Preparation time: 1 h 30 min
Difficulty: 5
Number of ingredients: 21

Ingredients:

for the sponge cake
  • 2 eggs (size class M)
  • 60 sugar
  • 50 g plain flour
  • finely grated peel of 1 organic lime
to moisten the sponge cake:
  • 70 ml of water
  • 1 packet of lemon sugar
for the cream:
  • 250 g mascarpone cheese
  • 200 g whipping cream
  • 60 ml gin (if using pink gin, add 20 ml more)
  • 100 ml tonic
  • juice and zest of 1 organic lime
  • 2 presses of BAM vanilla paste
  • 1 packet lemon sugar
  • 80 g powdered sugar
  • 3,5 gelatine sheets (three and a half sheets)
for jelly:
  • 20 ml of gin
  • 120 ml tonic
  • 30 g sugar (or to taste)
  • a drop of green food colouring
  • 2 gelatine sheets
  • lime zest or chopped mint leaves, if desired

Instructions:

preparation process
1 Preheat the oven to 180°C. Beat the eggs with the sugar and lime zest on high speed for 10 minutes. Sift the flour over the mixture and fold in with a spatula. Spread the mixture evenly on an 18 cm diameter baking tray lined with baking paper (bottom) and bake for 15 minutes. While the sponge cake is baking, prepare the sugar mixture. Remove the baked sponge cake from the baking tray and cool on a wire rack.
2 While the sponge cake is cooling, prepare the cream. Whip the heavy cream and refrigerate. Soak the gelatine in cold water for 5 minutes. Mix the mascarpone cheese smoothly with the other ingredients. Take a few spoonfuls of the cream, heat it and dissolve the gelatine in it. Pour it over the rest of the cream and mix well. Finally, stir in the whipped cream with a spatula.
3 Cut the sponge cake into two equal layers.

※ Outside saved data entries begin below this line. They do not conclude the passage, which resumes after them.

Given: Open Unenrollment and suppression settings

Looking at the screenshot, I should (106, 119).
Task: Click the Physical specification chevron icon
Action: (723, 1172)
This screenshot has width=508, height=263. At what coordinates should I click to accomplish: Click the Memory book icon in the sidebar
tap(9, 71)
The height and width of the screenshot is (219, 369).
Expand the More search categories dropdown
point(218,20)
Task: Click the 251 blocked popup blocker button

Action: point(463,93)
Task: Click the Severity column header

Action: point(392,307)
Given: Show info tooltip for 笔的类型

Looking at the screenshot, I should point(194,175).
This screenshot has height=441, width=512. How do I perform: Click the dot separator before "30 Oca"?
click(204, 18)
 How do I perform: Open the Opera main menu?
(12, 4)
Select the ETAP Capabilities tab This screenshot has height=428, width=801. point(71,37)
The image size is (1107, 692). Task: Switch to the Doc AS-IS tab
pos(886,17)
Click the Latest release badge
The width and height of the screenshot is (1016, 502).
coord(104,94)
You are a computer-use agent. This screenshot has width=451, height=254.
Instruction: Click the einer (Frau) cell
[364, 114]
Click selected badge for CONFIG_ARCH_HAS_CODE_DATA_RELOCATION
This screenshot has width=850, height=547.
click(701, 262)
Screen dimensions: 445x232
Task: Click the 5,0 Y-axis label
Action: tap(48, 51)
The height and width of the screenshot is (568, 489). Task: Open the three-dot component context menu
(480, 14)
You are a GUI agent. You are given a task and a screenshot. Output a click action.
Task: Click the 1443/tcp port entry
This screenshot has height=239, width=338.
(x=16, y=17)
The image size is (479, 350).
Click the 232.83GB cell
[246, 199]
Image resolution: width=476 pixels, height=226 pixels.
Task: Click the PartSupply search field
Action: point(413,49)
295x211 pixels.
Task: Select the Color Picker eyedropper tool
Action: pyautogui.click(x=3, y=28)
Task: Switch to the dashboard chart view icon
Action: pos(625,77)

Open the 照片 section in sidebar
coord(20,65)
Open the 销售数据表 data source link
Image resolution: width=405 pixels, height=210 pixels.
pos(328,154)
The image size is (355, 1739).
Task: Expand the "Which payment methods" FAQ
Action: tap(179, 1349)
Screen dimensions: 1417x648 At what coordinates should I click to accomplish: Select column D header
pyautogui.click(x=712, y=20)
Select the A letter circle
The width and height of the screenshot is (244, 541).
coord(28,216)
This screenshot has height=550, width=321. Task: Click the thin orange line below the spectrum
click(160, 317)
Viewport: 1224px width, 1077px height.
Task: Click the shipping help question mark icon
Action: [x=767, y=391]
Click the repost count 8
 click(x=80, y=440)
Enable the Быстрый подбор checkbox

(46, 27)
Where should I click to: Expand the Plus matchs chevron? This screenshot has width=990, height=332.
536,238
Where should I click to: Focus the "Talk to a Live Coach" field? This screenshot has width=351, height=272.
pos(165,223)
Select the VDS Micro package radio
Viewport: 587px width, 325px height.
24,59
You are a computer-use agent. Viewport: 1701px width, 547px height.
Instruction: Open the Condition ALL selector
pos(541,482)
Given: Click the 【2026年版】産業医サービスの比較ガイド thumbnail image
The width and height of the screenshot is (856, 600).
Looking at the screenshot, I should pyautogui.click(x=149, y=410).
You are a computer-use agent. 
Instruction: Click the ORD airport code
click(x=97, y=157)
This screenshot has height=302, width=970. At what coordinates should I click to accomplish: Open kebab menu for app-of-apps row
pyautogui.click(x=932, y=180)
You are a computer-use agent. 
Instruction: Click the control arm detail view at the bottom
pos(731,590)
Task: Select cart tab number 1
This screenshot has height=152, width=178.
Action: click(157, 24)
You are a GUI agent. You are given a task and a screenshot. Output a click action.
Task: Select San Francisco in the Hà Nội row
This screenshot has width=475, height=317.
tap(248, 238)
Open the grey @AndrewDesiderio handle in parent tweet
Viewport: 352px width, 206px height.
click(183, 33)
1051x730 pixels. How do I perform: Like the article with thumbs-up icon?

Trim the upper one to size 14 cm in diameter (4 cm less than the diameter of the cake). Place the lower, larger sponge on a tray, moisten it and place it in the ring. Coat it with less than half of the cream and flatten the surface. Place the smaller sponge on top of the cream, moisten it and spread the rest of the cream over the sponge, first filling the rim around the sponge. Level the surface and put the cake in the fridge to chill and firm up.
4 Soak the gelatine in cold water for 5 minutes. Heat the gin, tonic water and sugar in a small saucepan until the sugar melts. Add the colouring and stir well. Dissolve the gelatine in the warm liquid and cool the coating until lukewarm. Carefully pour the cooled glaze over the cream and refrigerate the cake for at least 4 hours.
5 Remove the ring from the cooled cake and decorate as desired.